Look at how the New Testament addresses believers. Over and over it calls them saints, the holy ones, set apart in Christ. It never once calls a Christian a sinner as a standing title. That word is reserved for humanity apart from Christ, the very condition grace rescued you out of. And such were some of you. But you were washed, but you were sanctified, but you were justified in the name of the Lord Jesus and by the Spirit of our God. Notice the tense. Were. That was then.
Sin as an event, not an identity
None of this pretends you never sin. You do. But there is a world of difference between committing a sin and being a sinner at the core. You are a saint who sometimes sins, not a sinner who occasionally manages to do right. The nature of sin was removed when the old you was crucified with Christ, and a new nature was raised in its place.
Scripture even calls believers saints in the middle of correcting them. Paul addresses the Corinthians as saints in the same letter where he rebukes their behavior, precisely because their identity was not up for debate even when their conduct was. Why does the wording matter so much? Because you tend to live out of the name you answer to. Call yourself a sinner and every failure simply confirms the label, and you expect more of the same.
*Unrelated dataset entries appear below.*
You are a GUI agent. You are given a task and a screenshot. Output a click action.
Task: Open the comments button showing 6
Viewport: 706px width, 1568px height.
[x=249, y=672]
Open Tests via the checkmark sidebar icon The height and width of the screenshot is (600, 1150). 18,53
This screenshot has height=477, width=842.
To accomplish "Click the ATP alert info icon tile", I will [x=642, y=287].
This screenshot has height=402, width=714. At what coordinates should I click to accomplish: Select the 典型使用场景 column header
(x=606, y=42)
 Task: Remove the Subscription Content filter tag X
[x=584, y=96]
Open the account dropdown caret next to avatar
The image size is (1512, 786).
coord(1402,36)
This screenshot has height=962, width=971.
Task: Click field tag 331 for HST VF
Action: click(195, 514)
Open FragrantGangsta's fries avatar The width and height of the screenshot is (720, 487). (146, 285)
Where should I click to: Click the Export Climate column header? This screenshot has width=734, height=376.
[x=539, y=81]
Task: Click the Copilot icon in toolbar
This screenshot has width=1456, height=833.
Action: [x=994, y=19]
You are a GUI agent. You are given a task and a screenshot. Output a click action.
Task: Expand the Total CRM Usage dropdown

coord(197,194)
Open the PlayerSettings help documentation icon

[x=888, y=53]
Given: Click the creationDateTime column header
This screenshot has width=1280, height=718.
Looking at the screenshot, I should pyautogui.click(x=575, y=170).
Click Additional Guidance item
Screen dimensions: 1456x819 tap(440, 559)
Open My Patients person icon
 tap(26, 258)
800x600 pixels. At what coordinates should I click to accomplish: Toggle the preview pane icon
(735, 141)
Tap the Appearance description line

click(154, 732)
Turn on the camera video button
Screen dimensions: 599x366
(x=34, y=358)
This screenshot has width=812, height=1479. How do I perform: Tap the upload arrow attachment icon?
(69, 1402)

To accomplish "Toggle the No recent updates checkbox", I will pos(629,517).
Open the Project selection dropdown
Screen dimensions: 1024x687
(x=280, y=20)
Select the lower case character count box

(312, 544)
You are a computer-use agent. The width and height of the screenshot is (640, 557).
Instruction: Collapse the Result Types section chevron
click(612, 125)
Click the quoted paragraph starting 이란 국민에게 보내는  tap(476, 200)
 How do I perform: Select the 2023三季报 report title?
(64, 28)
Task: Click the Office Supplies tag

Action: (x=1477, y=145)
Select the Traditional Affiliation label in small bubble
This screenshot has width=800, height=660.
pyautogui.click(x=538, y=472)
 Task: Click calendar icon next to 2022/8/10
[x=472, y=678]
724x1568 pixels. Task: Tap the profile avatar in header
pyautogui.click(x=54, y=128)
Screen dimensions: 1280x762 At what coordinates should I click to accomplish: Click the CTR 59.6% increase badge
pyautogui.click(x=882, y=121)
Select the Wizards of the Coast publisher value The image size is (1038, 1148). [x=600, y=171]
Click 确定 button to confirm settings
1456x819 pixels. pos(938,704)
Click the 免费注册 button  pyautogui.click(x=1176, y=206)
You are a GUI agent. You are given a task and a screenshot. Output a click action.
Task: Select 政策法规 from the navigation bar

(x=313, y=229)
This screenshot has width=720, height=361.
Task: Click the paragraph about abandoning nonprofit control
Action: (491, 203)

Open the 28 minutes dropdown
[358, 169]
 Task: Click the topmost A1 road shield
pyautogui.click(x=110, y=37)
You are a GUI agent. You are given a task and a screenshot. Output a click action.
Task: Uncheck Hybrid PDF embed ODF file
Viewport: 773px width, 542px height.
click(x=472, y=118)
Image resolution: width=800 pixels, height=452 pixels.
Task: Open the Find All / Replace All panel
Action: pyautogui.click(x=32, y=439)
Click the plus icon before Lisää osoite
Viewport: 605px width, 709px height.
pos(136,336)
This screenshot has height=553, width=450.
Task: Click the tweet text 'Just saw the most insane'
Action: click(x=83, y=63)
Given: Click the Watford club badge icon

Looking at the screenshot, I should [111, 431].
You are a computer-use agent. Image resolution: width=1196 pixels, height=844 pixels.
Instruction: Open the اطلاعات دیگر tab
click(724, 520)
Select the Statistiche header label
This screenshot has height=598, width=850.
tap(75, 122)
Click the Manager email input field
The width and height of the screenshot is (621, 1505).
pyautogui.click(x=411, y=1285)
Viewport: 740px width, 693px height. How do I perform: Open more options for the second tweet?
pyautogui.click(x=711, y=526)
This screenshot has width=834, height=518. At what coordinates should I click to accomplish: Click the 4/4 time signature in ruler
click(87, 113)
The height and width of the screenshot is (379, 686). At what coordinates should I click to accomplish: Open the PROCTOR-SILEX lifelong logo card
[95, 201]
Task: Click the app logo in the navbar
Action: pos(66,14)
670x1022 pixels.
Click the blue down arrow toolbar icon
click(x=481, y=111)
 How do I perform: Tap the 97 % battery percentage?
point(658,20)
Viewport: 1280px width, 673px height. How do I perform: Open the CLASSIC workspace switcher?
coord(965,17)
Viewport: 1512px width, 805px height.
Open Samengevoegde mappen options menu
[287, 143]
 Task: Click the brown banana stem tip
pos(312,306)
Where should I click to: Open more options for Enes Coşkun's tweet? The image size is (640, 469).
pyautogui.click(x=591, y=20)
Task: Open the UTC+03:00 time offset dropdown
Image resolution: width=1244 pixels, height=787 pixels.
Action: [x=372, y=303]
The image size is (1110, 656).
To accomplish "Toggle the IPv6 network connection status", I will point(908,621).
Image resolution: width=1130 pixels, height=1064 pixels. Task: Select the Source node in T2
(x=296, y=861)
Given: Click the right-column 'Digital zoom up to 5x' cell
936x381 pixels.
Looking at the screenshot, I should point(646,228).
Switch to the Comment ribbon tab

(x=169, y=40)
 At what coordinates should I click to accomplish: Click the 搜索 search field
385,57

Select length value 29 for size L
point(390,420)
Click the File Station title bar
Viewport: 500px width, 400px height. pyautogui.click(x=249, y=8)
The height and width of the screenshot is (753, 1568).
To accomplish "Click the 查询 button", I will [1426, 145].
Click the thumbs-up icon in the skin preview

Call yourself what God calls you, a saint, and failure becomes the exception that contradicts your identity rather than the rule that proves it.
This is not arrogance. It is not a claim that you are impressive. It is a claim that Christ is, and that His work actually changed what you are. The most honest thing you can say is not “I’m just a sinner.” It is “I was a sinner, and then Jesus made me a saint, and He does not do half a job.”